== Extract to read

Tommy Chuck Yiu Kwok (, born 29 May 1994 in Hong Kong) is a former Hong Kong professional football player who played as a forward. Being praised with his talent and hunger in scoring goals, Chuck ruined his career after returning from Switzerland due to personal affairs.

Club career
In 2009, Chuck signed for Rangers when he was 15. During the 2013–14 season, he scored 7 goals to win the 2013-14 Best Youth Player award.

On 12 January 2016, Chuck scored his first goal of the 2015–16 Hong Kong Premier League campaign in a 2:0 win over Kitchee,

During the 2016–17 season, Chuck led R&F in scoring with seven goals. Despite this, he was not retained at the conclusion of the season.

====
== Records provided

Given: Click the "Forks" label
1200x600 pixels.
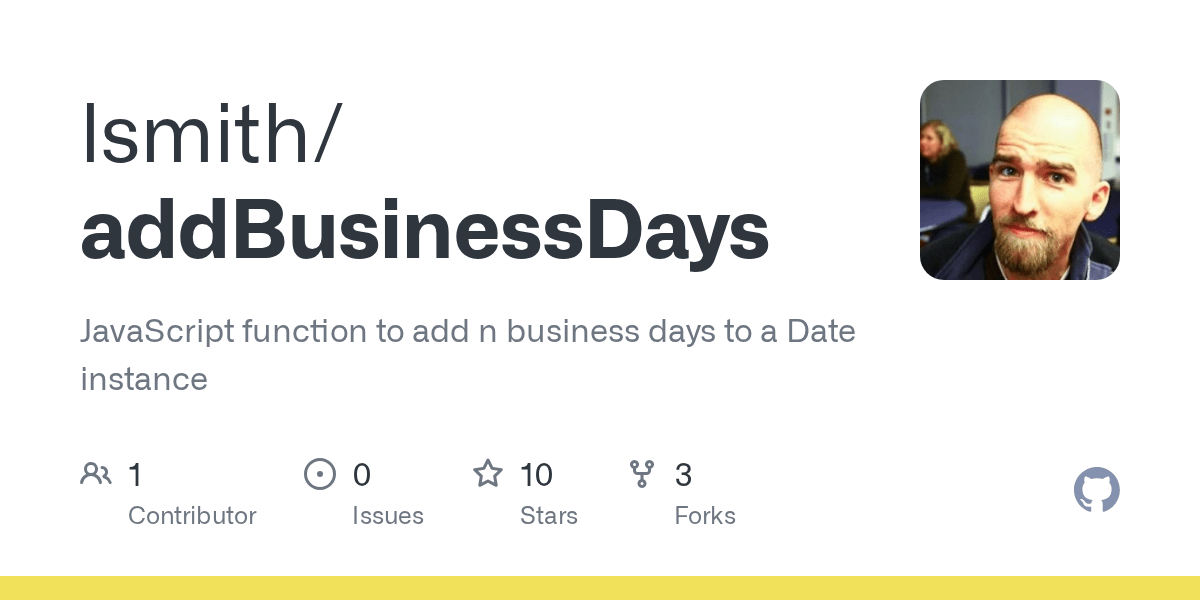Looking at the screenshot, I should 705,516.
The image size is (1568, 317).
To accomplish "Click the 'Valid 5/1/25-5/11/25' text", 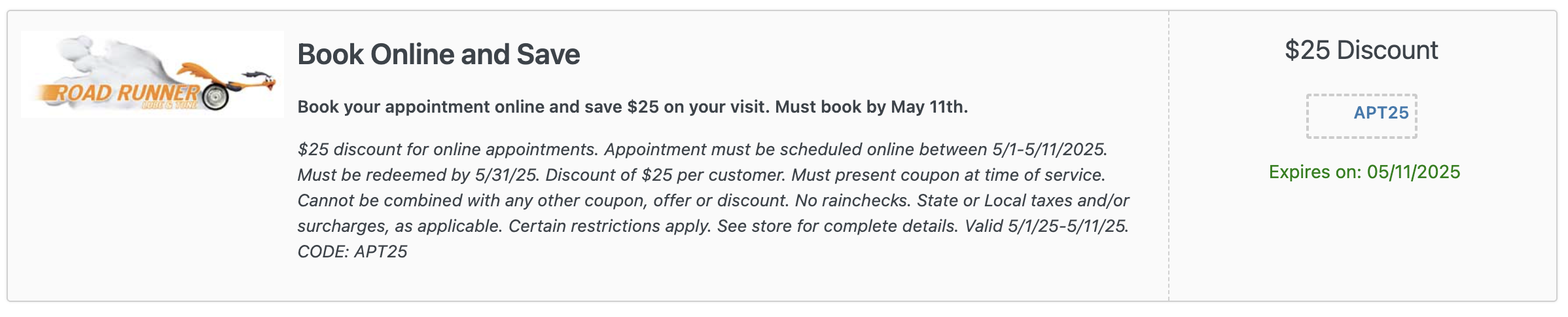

====

• Work to do:
Answer these questions using the profile of Tommy Chuck.
1. What position did Chuck play?
2. Which club did he sign for in 2009, and how old was he then?
3. Against which team did he score his first goal of the 2015–16 Hong Kong Premier League campaign, and what was the final score?

• Output below:
1. Forward.
2. Rangers, at age 15.
3. Kitchee, in a 2:0 win.